Tuesday, June 28, 2011
Governments across the single currency bloc are pushing the banks, pension funds and insurance firms that hold Greek sovereign debt to play a role in a second rescue package for the heavily indebted euro zone nation. Josef Ackermann cautioned against any steps that could spread the crisis to other vulnerable countries in the 12-year old currency bloc.
"If it is Greece alone, that's already big. But if other countries are drawn in through contagion, it could be bigger than Lehman," the Deutsche Bank chief said at a Reuters banking event on Monday.

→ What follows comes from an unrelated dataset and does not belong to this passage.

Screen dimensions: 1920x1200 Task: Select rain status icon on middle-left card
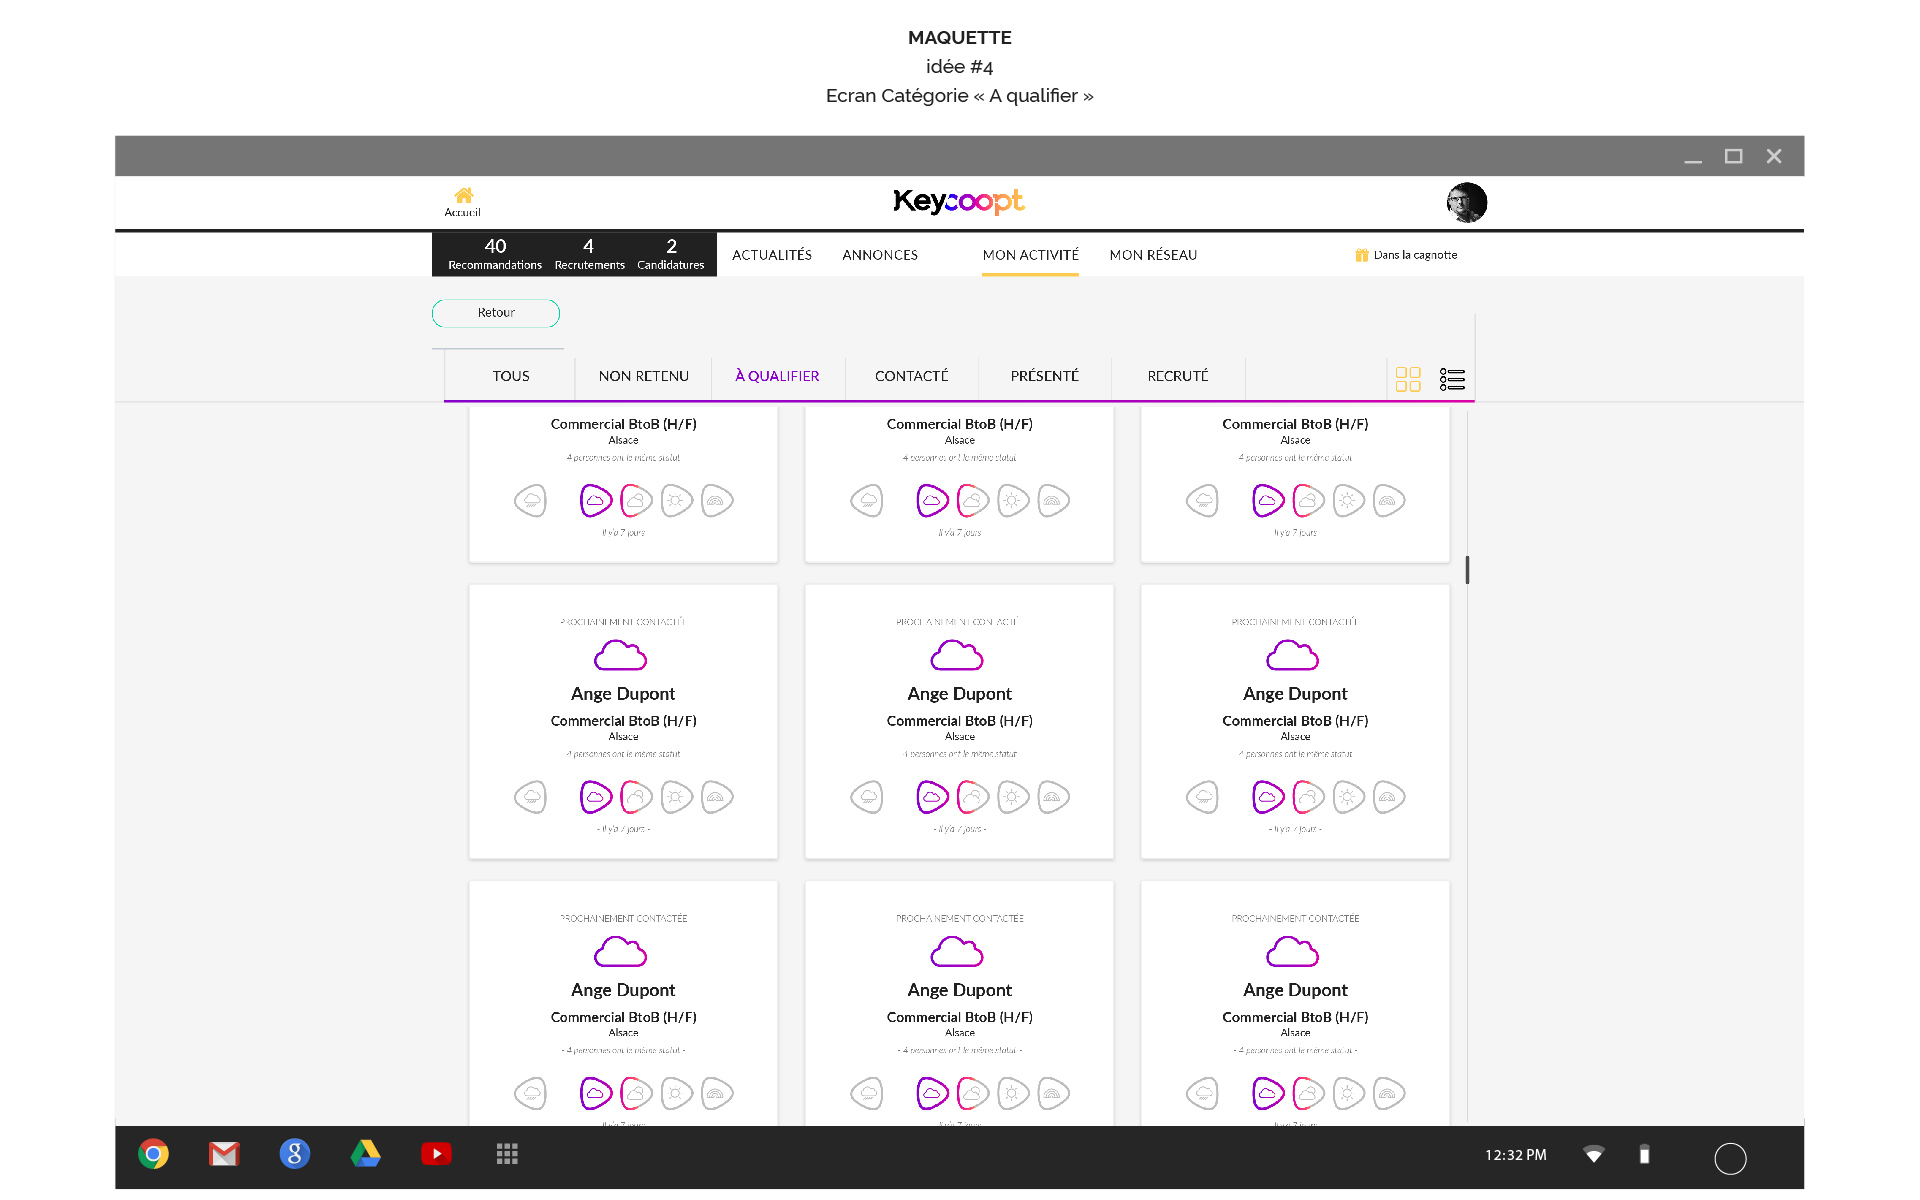click(531, 797)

The Swiss banker, who is also chairman of the Institute of International Finance, an international bank lobbying group set up to deal with international debt crisis, cautioned politicians against rushing a deal with the private sector.
But how does all that rate against this where leading economist Stefan Homburg tells Der Spiegel that ANY EU bank involvement in sovereign bailout – voluntary or otherwise – would be illegal?
(EU) Banks cannot participate (even) voluntarily. An executive board is committed to its company’s welfare, and not the public interest. If it waives outstanding debts at the expense of its own company, this is a breach of trust and punishable by law ...
Never mind, though, the British are rushing to help, as per the headline above. But then that was October 1940, after the Italians had invaded Greece. Chamberlain had given a guarantee on 13 April 1939. We were back again in December 1944, staving off a civil war.
And now ... we're back again, pouring extra billions into propping up the Greek economy "by the back door" through a massively increased contribution to the International Monetary Fund. The irony is, of course, that we're having to borrow the money to do it ... just like 1940 and 1944.